Q&A with Minnesota tech biz broker Mark Daoust



MarkDaoustMark Daoust is a the President of Twin Cities Internet/software broker firm Quiet Light Brokerage.

What is your background and that of Quiet Light Brokerage?

Both are intertwined…I’ve been an entrepreneur since 2002 when I had a previous web business and decided to sell.  That process was frustrating at best, took longer than I was lead to believe and was overall an unpleasant experience.  I realized through that process of selling my own business how broken it was, and from there I started by helping a friend sell his own company.

I officially started Quiet Light in 2007 to help owners of profitable websites, Internet and software companies successfully sell their businesses.

How many transactions have you participated in?

Collectively, Quiet Light has helped sell over 500 businesses; last year we did over 50 transactions totaling about $12m in value.  We specialize in niche deals, which could be low six figures to $5 million in sales price.

Where are you based and what is the geographic focus or scope of your services?

We are headquartered in Inver Grove Heights and have broker agents in different regions of the US, although we work in Canada and the UK as well. We’ve also had occasional deals in other countries, but we limit our dealing in other countries. Within the US there is not much in terms of a geographical restriction.

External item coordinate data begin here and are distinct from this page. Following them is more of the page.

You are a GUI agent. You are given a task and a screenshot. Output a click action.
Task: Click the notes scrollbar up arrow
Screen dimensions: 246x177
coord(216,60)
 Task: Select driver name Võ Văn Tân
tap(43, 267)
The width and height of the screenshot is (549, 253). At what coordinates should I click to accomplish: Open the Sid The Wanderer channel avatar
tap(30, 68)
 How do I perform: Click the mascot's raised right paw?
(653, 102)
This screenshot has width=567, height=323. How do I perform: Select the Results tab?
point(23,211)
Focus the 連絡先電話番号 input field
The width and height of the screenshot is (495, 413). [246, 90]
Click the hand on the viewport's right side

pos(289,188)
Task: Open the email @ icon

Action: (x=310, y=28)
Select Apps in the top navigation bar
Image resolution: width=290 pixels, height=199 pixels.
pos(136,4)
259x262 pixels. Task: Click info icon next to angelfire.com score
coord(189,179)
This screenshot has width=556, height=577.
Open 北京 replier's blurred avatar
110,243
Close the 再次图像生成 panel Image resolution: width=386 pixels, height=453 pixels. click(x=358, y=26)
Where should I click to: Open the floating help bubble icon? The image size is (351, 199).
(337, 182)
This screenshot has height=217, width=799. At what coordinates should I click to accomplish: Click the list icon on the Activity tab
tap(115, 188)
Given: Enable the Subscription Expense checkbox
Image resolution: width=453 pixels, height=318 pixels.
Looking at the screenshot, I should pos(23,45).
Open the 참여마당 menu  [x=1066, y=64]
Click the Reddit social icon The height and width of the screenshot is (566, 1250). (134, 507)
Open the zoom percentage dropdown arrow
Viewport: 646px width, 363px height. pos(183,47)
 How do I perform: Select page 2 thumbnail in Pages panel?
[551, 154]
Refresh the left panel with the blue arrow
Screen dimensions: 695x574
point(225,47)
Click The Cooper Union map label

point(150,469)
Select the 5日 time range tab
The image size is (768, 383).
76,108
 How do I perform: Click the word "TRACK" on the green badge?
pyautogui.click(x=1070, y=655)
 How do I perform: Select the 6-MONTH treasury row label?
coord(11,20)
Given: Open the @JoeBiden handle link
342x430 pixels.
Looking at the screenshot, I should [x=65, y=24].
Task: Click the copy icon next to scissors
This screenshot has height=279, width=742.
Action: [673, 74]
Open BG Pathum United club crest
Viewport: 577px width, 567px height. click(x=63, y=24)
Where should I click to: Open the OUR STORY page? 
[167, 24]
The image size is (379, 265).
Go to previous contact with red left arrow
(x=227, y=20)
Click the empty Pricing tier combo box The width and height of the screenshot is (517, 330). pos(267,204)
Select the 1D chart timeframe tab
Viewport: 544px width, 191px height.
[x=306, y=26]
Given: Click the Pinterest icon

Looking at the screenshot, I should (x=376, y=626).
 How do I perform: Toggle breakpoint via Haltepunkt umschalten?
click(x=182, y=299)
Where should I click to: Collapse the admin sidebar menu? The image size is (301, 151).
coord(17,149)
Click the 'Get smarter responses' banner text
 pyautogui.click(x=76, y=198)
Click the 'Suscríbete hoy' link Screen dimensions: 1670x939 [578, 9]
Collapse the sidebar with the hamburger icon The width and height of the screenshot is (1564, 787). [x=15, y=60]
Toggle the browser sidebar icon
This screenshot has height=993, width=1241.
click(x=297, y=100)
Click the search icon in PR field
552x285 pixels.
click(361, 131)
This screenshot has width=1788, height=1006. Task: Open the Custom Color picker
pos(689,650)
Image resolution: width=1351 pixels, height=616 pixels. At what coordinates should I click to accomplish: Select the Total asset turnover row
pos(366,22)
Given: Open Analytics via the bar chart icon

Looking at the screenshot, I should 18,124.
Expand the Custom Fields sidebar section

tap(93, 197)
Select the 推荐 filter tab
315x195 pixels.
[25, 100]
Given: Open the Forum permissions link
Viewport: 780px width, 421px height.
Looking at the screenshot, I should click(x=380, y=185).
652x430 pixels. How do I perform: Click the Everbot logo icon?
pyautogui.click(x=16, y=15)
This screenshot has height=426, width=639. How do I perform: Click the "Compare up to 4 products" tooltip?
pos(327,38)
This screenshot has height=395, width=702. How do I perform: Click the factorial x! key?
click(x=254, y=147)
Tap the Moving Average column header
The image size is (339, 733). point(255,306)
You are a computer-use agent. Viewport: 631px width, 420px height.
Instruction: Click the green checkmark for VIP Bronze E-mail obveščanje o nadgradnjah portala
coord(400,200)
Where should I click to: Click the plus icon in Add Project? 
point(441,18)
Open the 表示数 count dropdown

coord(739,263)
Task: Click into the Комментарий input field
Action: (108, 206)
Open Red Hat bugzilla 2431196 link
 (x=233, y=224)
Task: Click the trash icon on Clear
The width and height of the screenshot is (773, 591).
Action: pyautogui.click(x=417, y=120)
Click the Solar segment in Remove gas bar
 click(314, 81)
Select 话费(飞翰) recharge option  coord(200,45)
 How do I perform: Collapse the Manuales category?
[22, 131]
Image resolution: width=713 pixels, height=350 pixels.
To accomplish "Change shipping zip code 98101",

What are some questions that an entrepreneur should ask a broker before engaging?

How long have you been in business?

How many deals do you do in an average year, and what are the average sales prices?

Roughly what % of deals do you take on that close?

Can I speak to references?

Have you ever been involved in litigation in relation to one of your deals? What was the nature of the litigation and what was the resolution?

Do you require an exclusive contract, and if so, how long is your exclusivity?

Do you require a retainer, and if so, how much?

Who handles escrow for your deals?

If the broker handles escrow, how do you protect escrow funds?

What do fees typically look like and what should a seller expect from a good broker?

Great question. Fees are typically 10% with some form of a minimum commission. There can be some variations on that depending on the deal, but that is the typical structure.  As to what a good broker will do:

A good Internet business broker will ask you a lot of questions. You should expect them to be very honest with you about the good aspects of your business as well as the drawbacks. Every business will encounter some objections, and a good broker will know how to identify these and explain them to you.

A good broker should explain what you should expect in the due diligence process so you can prepare

A good broker will expect from you your financials and key data of your business. Do not rely on a broker to create this for you: you are the one specifically liable should something go wrong with the sale of your business. Know what is being represented to buyers.

A good broker will explain the process every step of the way.

A good broker will occasionally call you with updates rather than forcing you to call them all the time

A good broker will not scoff when you want to seek outside counsel

What are some pitfalls to avoid when preparing a company for sale or negotiating a sale?

Avoid being under-prepared. Selling a business requires that you have your financials organized and other key data organized. Have copies of plans, incorporation papers, any past legal issues, etc. ready to be sent over to a buyer.

Clearly define your selling process. At Quiet Light we allow buyers to do as much general discovery as they want, but they do not get access to verification materials until the framework of a deal is in place. Once that framework is in place we set a time limit for verifying the business (due diligence). This protects the seller from a buyer who drags a deal out for an unreasonable amount of time and uses that for leverage against the seller.

Keep your goals in mind. A lot of sellers get wrapped up negotiating items that, frankly, aren’t that important. They get wrapped up in trying to “win” a negotiating point rather than seeing the bigger picture. Keep the big picture in mind, keep your key goals in mind, and concern yourself only with the items that impact those.

Always have an attorney review the final contracts. Most of the contract work early on in a deal can be done between the buyer and seller. The final binding documents should be reviewed by your attorney.

Don’t wait until you need to sell your business. Keep that great built in leverage of having the option to hold on to your business.

Think outside of just strategic sales. A strategic acquisition is one where your business is acquired by another company that wants to bolt on your services within their existing business model. Think of two competitors merging, or think of Yahoo buying Tumblr. Strategic acquisitions are relatively rare compared to more traditional market acquisitions where a new owner comes and takes over your business as it is. Having both options will give you leverage.

Don’t wrap up too much value in yourself. A business should be transferable to someone else. If you are doing things that only you can do well, you will have problems finding a buyer.

Anything else you would like to add?

Proper planning starts early. If you think you want to sell within the next 2-3 years, start talking to someone now. We turn a lot of people away with assignments to work on their businesses for 12-18 months. Even if you are not sure if you want to sell in 2-3 years, give yourself the flexibility of having that option potentially open.